Pushing to PR protected branch with token obtained from this action

[faileon]

Hello everyone,
I have created a custom GithubApp to which I gave permission to bypass branch protection rules (Allow specified actors to bypass required pull requests).

I have a workflow setup like this:

name: release

on: workflow_dispatch

jobs:
    release:
        runs-on: ubuntu-latest
        environment: production
        steps:
            - uses: actions/checkout@v3
              with:
                  fetch-depth: 0
                  ref: master
            - name: Use Node.js
              uses: actions/setup-node@v3
              with:
                  node-version: 18.10.0
            - name: Setup Git
              run: |
                  git config user.name "DWA Bot"
                  git config user.email "[email protected]"
            - name: DWA-bot auth
              id: dwa-bot
              uses: actions/create-github-app-token@v1
              with:
                  app-id: ${{ secrets.DWA_BOT_APP_ID }}
                  private-key: ${{ secrets.DWA_BOT_PRIVATE_KEY }}
            - name: Log in to Docker Hub
              uses: docker/login-action@v3
              with:
                  username: ${{ secrets.DOCKER_USERNAME }}
                  password: ${{ secrets.DOCKER_PASSWORD }}
            - run: npm ci
            - name: Version
              shell: bash
              run: npx nx affected --base=last-release --target=version --parallel=1
              env:
                  GITHUB_TOKEN: ${{ steps.dwa-bot.outputs.token }}
                  NPM_TOKEN: ${{ secrets.NPM_TOKEN }}
                  PKG_GITHUB_TOKEN: ${{ secrets.PKG_GITHUB_TOKEN }}
            - name: Tag last-release
              shell: bash
              run: |
                  git tag -f last-release
            - name: Push changes
              uses: ad-m/github-push-action@master
              with:
                  github_token: ${{ steps.dwa-bot.outputs.token }}
                  branch: master
            - name: Push tags
              uses: ad-m/github-push-action@master
              with:
                  github_token: ${{ steps.dwa-bot.outputs.token }}
                  branch: master
                  force: true
                  tags: true

However the workflow still fails with the following erro:
remote: error: Changes must be made through a pull request.

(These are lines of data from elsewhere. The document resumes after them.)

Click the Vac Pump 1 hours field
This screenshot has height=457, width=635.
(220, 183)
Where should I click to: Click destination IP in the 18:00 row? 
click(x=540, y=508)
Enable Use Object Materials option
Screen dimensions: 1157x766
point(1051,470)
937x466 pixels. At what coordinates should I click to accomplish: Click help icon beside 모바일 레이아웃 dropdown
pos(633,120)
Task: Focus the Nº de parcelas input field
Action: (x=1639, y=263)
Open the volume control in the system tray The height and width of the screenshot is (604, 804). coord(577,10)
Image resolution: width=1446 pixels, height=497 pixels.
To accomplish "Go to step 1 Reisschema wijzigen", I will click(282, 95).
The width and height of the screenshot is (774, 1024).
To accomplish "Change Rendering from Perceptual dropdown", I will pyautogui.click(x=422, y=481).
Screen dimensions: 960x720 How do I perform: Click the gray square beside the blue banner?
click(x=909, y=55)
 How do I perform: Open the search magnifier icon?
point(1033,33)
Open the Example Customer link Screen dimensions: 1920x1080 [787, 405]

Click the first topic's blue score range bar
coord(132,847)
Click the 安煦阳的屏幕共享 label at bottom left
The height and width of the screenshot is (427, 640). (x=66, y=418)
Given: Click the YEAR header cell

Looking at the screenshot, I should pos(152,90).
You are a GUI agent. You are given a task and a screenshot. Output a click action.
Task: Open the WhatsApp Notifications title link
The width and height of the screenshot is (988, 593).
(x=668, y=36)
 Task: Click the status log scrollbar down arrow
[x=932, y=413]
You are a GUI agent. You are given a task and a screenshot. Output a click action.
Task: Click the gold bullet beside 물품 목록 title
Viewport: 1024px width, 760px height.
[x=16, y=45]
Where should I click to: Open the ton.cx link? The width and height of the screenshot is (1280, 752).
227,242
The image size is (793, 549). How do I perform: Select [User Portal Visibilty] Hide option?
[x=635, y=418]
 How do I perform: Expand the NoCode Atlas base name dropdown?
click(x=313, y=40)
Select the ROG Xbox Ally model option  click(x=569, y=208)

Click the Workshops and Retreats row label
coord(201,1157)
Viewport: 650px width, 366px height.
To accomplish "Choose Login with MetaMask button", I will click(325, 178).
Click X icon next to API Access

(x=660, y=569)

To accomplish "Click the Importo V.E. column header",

Output from the create-github-app-token action seems to be OK:
owner and repositories not set, creating token for the current repository ("dwa")

Anyone could please shed some light on what I might be doing wrong?

Thank you.

[gr2m]

I don't think it's a problem with our action.

Can you please try to set persist-credentials: false for the checkout step?

            - uses: actions/checkout@v3
              with:
                  fetch-depth: 0
                  ref: master
                  persist-credentials: false

[faileon]

Ah thank you so much, actions/checkout seems to indeed be the root cause of this issue.

After investigating further it seems that the checkout action persists the passed credentials by default and subsequent git commands will pick them up automatically... I did not expect that.

I believe your proposed solution works, I am also adding mine, which is to specify the token for the checkout action.

        steps:
            - name: DWA-bot auth
              id: dwa-bot
              uses: actions/create-github-app-token@v1
              with:
                  app-id: ${{ secrets.DWA_BOT_APP_ID }}
                  private-key: ${{ secrets.DWA_BOT_PRIVATE_KEY }}
            - uses: actions/checkout@v4
              with:
                  fetch-depth: 0
                  ref: master
                  token: ${{ steps.dwa-bot.outputs.token }}

This resolved the issue. Thanks again for the quick reply.

[Dogacel]

Thank you so much 🙇 I never realized checkout implicitly brought credentials.